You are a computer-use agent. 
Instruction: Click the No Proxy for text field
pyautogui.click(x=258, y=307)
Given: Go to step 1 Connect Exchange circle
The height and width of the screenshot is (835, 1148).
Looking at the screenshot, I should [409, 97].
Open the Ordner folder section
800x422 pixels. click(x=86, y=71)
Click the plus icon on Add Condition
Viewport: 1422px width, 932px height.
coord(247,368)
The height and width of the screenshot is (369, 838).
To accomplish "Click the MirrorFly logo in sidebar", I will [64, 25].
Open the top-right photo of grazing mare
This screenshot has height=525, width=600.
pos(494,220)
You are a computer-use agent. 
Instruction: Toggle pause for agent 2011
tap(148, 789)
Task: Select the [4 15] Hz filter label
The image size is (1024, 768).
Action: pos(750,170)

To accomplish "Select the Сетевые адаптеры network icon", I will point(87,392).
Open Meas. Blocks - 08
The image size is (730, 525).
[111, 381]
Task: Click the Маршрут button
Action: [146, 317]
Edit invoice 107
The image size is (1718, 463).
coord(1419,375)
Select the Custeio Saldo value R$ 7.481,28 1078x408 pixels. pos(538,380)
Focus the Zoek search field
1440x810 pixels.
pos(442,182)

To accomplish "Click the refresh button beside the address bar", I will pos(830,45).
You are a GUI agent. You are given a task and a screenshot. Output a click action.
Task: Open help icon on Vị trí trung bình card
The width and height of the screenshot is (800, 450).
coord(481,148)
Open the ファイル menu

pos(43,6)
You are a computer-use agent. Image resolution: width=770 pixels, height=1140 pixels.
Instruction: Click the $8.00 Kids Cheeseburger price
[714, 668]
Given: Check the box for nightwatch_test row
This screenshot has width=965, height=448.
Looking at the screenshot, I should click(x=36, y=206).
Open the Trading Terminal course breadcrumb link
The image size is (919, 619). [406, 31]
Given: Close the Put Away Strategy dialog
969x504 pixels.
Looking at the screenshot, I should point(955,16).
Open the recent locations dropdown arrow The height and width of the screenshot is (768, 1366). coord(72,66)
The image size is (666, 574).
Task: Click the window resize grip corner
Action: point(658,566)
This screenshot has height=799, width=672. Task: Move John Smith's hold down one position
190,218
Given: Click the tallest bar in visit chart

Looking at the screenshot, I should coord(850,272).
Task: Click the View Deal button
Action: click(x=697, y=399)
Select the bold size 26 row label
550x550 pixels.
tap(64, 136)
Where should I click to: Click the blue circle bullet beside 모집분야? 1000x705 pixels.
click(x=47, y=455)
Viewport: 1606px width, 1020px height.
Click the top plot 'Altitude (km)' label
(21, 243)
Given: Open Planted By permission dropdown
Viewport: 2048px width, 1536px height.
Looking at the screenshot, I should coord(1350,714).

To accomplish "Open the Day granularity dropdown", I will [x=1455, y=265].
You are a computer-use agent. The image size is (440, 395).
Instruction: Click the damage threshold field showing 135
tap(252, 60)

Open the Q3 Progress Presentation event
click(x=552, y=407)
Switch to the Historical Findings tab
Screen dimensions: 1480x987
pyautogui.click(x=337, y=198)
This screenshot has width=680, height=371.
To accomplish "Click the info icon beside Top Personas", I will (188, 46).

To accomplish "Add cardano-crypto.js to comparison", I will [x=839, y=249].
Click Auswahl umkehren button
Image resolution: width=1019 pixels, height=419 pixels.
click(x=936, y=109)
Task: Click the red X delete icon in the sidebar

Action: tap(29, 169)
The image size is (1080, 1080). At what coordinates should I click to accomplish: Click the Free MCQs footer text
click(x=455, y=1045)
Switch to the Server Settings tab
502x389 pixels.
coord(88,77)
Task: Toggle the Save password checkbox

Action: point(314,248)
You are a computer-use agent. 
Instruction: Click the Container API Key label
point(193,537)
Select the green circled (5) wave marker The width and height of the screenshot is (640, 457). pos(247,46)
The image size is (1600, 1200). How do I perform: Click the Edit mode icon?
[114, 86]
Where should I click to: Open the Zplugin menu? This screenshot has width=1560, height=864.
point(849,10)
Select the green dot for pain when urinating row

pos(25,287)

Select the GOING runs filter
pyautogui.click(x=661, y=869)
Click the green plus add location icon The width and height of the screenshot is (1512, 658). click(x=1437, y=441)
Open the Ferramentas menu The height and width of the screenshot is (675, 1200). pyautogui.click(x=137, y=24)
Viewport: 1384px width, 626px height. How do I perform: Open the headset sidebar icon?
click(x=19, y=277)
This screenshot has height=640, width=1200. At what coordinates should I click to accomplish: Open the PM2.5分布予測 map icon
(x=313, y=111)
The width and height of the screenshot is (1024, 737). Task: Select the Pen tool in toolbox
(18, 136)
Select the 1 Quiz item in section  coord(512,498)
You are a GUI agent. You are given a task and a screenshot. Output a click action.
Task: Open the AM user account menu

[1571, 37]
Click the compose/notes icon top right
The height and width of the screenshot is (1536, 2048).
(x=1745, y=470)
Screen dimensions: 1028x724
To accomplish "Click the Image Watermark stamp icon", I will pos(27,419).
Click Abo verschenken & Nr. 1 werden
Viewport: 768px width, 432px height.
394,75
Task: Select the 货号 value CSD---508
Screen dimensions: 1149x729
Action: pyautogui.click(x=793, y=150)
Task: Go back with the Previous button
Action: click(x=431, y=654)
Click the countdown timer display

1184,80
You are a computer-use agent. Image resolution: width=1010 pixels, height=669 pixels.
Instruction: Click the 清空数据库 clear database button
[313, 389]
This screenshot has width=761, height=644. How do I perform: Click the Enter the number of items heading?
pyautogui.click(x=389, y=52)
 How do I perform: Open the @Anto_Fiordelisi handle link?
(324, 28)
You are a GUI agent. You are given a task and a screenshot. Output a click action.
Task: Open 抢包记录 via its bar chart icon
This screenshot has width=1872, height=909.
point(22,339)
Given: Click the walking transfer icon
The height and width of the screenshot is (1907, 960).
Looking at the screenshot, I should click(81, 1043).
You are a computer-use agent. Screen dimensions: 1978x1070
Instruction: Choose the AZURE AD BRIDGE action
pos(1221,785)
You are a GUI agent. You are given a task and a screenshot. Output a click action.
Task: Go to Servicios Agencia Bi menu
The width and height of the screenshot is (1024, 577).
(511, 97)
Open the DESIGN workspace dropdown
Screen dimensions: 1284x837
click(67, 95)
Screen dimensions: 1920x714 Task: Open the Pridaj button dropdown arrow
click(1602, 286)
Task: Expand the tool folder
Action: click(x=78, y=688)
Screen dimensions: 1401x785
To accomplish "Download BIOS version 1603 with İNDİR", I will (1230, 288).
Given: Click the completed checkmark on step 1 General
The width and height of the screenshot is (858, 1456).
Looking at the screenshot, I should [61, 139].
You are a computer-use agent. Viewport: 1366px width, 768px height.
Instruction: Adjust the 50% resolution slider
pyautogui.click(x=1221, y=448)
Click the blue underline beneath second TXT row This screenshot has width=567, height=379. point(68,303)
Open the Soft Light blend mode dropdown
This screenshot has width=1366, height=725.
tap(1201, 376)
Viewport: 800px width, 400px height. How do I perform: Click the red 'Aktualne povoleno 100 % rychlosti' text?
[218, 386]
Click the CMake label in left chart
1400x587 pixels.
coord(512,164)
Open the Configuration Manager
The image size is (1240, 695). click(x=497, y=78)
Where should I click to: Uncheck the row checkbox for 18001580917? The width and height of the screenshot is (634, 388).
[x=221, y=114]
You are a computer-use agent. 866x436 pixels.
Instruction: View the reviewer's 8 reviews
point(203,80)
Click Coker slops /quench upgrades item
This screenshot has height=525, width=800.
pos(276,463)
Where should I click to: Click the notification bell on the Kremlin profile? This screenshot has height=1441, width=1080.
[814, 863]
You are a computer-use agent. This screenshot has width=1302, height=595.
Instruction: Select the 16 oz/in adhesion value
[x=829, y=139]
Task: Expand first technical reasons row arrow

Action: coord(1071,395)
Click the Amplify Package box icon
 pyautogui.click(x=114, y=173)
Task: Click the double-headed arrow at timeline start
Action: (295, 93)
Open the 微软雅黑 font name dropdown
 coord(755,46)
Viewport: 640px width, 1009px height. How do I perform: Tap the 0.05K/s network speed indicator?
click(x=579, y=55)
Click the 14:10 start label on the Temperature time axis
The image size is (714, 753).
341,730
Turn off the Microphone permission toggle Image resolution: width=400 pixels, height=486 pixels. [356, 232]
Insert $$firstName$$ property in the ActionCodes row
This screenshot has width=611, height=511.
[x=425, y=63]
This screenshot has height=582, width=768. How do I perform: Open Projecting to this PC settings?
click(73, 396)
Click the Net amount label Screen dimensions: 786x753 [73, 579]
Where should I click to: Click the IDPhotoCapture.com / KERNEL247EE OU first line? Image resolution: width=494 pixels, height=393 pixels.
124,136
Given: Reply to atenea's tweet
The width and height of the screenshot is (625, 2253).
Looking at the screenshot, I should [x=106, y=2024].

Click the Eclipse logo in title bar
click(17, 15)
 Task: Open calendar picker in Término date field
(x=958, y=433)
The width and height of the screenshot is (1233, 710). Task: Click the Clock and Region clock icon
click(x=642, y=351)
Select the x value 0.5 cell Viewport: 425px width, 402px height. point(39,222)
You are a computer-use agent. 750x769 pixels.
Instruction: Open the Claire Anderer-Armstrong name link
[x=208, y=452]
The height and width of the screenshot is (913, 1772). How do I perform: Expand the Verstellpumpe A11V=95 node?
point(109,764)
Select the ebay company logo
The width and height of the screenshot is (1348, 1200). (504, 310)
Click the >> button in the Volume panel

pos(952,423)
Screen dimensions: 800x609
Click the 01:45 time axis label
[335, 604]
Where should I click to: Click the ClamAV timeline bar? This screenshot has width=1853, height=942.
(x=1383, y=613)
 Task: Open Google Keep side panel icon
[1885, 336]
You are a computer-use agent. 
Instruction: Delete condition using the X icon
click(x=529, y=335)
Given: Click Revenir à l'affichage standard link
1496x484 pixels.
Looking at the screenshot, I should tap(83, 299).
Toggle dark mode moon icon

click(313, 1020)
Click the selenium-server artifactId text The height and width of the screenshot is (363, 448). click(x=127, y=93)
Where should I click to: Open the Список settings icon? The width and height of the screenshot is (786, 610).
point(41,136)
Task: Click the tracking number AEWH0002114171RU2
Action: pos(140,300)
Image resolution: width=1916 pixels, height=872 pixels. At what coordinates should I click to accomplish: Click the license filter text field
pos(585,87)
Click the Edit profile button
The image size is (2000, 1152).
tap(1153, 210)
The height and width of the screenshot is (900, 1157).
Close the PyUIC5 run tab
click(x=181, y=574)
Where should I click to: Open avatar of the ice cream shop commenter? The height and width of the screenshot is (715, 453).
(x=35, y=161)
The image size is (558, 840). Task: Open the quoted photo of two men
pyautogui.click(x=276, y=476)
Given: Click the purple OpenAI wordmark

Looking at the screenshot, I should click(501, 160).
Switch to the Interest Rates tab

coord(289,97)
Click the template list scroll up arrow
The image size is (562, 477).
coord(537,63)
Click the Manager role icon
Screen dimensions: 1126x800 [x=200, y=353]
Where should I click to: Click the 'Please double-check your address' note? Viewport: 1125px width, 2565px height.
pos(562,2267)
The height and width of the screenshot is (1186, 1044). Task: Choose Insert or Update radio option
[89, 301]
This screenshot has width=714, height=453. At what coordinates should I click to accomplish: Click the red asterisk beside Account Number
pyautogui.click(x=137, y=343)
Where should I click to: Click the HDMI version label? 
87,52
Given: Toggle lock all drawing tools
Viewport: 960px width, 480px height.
========================
_What needs to be done_:
In how many lines of the listing does the word "step" appear? Give the number and no other words.

_Solution_:
2